The Economist’s language columnist Johnson writes about visiting a village in East Kivu, in the Congo:
The topics of discussion were — to put it lightly — sensitive. It’s difficult enough to talk about rape and murder in English. In a Bembe village, through a translator? I wanted to convey compassion and empathy. What use is mere intonation when my words are meaningless? When I have no control over how my language, or my intent, or my concern would come across because my words weren’t my own? I knew, of course, that I’d never be able to understand the pain of war. But any mere attempt to understand was filtered by an emotionless team of translators scarred, too, by Congo’s wars. What was meant to be a set of careful, sensitive English-to-Bembe interviews became Bembe-only conversations deadened by familiar stories of violence. My pole sana, “I’m very sorry,” was wildly inadequate for anyone or anything in the villages. I never felt so far removed from anyone as I did on those days.

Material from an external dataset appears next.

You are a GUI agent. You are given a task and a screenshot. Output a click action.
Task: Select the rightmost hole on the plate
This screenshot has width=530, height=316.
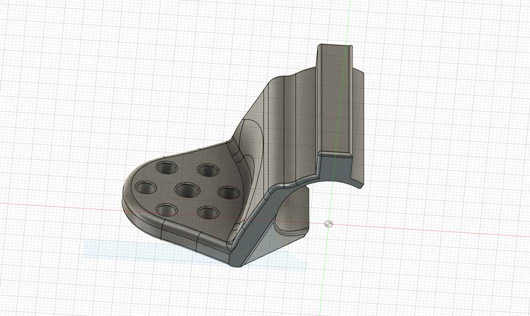tap(229, 193)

Our trip showed the difficulty of doing the sort of research required to understand the consequences of far-flung wars. More specifically, it underscored the disheartening reality of working with populations who speak relatively unknown languages: without the money and time required to learn languages like Bembe, these stories will always be a world apart. The danger is in allowing that distance to discourage research. Babel fishes are pipe dreams, especially for highly localised languages like Bembe. A translator was necessary in those parts. I needed mine. I wish I hadn’t.
A very thought-provoking post in several ways, but I wonder: Would fluency in Bembe have helped? We are prone to believe that it’s possible, in the midst of tragedy, to find what we all-too-hopefully call “the right words.” But talk is always and inevitably cheap. In times of grief, almost any gesture is preferable to language, or so it seems to me. If your posture, or your touch, or the look on your face, or your mere presence do not suffice to convey your empathy, no words are likely to.